Willi Schröder

Personal information
- Date of birth: 28 December 1928
- Place of birth: Berlin, Germany
- Date of death: 20 October 1999 (aged 70)
- Place of death: Bremen, Germany
- Height: 1.69 m (5 ft 7 in)
- Position: Forward

Youth career
- 0000–1946: Blau-Weiß Berlin

Senior career*
- Years: Team / Apps / (Gls)
- 1946–1953: ATSV 1860 Bremen /  / (90+)
- 1954–1963: Werder Bremen / 295 / (132)
- 1963–1965: Bremerhaven 93
- Total:  / 295+ / (222+ )

International career
- West Germany amateur / 7 / (6)
- West Germany B / 7 / (5)
- 1951–1957: West Germany / 12 / (3)

= Willi Schröder =

German footballer (1928–1999)

Willi Schröder (28 December 1928 – 20 October 1999) was a German footballer who played as a forward.

== Club career ==
Schröder was a member of the 1961 Werder Bremen DFB-Pokal winning squad. It was Werder Bremen's first DFB-Pokal win, and earned them a spot as a charter member of the newly reformed Bundesliga.

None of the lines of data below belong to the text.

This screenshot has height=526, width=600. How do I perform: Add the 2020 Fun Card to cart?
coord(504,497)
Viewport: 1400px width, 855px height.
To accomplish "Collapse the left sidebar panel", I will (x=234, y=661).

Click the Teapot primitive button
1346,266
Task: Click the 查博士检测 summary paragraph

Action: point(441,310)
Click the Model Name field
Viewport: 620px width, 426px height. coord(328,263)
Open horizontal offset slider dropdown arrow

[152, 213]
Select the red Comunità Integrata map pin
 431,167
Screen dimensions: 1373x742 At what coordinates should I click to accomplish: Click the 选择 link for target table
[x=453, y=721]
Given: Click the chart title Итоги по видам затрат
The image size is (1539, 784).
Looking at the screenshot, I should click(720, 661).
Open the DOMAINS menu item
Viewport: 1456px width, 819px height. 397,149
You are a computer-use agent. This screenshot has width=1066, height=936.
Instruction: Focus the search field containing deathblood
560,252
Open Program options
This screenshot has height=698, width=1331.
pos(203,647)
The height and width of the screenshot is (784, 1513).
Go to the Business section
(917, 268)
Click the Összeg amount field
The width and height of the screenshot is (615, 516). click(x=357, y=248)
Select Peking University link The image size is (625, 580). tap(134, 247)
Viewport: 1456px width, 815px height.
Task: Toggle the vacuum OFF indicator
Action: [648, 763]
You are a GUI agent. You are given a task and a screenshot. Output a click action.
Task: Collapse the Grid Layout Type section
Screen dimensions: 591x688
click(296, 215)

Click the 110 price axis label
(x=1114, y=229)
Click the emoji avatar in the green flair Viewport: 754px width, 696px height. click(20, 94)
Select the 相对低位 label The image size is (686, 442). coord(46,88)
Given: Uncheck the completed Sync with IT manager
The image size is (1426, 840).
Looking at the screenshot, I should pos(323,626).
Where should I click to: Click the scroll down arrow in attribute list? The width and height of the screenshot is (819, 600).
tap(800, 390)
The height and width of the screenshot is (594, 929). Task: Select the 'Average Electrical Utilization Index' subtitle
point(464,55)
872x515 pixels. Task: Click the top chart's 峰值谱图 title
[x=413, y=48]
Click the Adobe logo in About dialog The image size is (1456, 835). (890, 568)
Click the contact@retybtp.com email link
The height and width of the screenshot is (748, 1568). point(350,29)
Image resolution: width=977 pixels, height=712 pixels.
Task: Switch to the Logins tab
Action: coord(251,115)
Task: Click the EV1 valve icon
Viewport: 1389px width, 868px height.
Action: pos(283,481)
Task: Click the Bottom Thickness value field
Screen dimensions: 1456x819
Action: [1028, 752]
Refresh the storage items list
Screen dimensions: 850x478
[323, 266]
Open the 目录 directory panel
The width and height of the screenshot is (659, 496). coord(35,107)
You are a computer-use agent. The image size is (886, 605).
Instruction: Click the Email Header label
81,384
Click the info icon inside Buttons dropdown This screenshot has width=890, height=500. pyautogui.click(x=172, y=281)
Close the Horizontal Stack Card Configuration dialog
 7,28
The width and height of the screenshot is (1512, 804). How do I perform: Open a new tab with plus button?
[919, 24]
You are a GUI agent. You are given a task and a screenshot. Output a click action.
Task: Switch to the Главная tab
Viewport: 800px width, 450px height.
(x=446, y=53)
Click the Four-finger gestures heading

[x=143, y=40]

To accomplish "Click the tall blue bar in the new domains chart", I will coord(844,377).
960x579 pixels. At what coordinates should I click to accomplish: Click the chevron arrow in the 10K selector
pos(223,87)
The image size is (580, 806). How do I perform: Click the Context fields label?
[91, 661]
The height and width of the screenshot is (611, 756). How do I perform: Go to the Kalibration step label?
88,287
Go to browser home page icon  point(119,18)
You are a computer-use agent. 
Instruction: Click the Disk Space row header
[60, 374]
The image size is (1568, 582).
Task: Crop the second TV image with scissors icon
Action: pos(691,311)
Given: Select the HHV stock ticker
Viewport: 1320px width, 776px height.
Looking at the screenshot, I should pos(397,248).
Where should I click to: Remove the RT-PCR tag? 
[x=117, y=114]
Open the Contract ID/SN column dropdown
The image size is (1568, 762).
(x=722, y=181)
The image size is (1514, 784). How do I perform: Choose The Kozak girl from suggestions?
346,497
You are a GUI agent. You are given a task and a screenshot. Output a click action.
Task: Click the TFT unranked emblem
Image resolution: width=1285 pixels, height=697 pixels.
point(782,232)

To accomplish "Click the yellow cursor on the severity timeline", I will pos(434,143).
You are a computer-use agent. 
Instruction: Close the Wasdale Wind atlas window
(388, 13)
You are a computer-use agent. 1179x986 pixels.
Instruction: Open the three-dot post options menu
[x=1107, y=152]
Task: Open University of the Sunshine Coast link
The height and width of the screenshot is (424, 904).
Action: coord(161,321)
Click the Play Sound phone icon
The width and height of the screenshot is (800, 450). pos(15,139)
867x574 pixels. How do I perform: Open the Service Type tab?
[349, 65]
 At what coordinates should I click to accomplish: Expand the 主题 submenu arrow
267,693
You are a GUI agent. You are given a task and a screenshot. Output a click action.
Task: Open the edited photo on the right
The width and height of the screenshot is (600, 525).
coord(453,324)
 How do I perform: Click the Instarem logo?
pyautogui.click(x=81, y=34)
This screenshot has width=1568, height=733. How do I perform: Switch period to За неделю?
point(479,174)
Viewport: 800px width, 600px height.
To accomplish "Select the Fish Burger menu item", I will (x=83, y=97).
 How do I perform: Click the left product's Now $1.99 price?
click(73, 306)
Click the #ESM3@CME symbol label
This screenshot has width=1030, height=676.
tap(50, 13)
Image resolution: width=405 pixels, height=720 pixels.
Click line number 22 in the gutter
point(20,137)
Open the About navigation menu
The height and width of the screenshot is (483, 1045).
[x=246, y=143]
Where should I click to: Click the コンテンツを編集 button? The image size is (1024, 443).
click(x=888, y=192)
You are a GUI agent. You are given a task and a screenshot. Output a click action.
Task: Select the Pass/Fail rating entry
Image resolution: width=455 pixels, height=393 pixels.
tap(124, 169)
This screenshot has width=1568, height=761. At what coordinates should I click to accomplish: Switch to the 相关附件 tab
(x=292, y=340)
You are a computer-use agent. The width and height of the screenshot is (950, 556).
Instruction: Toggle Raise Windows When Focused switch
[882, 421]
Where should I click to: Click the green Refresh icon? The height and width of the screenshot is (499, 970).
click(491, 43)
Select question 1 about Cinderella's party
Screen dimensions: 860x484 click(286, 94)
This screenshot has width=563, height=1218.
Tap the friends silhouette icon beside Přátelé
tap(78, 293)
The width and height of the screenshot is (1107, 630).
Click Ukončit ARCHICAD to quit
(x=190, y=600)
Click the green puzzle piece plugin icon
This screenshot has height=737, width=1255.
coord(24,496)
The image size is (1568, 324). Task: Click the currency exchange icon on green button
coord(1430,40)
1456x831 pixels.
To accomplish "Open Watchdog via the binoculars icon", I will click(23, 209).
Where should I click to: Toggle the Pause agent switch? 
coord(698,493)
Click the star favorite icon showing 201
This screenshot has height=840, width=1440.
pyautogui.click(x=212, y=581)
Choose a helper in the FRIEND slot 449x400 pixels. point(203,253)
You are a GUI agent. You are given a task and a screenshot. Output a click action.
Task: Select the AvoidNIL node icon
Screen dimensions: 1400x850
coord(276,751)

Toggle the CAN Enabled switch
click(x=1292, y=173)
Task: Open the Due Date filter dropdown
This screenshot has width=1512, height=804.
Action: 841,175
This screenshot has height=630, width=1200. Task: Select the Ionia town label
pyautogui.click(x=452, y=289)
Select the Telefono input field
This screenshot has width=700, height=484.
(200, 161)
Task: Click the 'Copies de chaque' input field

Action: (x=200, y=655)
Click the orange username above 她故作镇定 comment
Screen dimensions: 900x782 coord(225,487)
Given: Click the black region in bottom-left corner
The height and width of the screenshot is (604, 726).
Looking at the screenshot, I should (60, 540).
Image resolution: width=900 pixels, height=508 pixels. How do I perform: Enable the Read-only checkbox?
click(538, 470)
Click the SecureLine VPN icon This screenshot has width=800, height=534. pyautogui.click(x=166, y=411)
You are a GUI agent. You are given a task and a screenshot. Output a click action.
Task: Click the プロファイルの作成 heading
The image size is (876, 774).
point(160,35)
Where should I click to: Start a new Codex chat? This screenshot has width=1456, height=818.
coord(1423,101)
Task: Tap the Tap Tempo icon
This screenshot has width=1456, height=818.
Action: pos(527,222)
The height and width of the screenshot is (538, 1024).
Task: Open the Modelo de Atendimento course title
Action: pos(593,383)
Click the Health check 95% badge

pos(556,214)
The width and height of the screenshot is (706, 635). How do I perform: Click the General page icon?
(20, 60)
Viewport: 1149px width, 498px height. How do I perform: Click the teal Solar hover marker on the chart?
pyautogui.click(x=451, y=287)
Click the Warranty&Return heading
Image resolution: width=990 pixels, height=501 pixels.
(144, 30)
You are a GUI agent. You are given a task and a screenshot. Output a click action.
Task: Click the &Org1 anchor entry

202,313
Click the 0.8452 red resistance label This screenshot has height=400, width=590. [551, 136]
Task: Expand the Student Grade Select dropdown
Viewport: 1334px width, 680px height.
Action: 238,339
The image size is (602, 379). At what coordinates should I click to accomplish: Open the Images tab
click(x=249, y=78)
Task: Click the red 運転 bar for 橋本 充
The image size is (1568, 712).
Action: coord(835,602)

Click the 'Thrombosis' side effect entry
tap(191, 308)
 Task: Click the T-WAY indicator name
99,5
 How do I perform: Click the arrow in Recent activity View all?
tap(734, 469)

Schröder played 54 games and scored 20 goals as a midfielder for Werder Bremen in the then Oberliga Nord for three seasons from 1960 to 1963. He also played 14 games with three goals as a striker in the Regionalliga Nord for TuS Bremerhaven 93 in 1963–64.

== International career ==
Schröder also had 12 career caps in international play for the West Germany national team, with three goals. He was part of the West German squad at the 1952 Summer Olympics.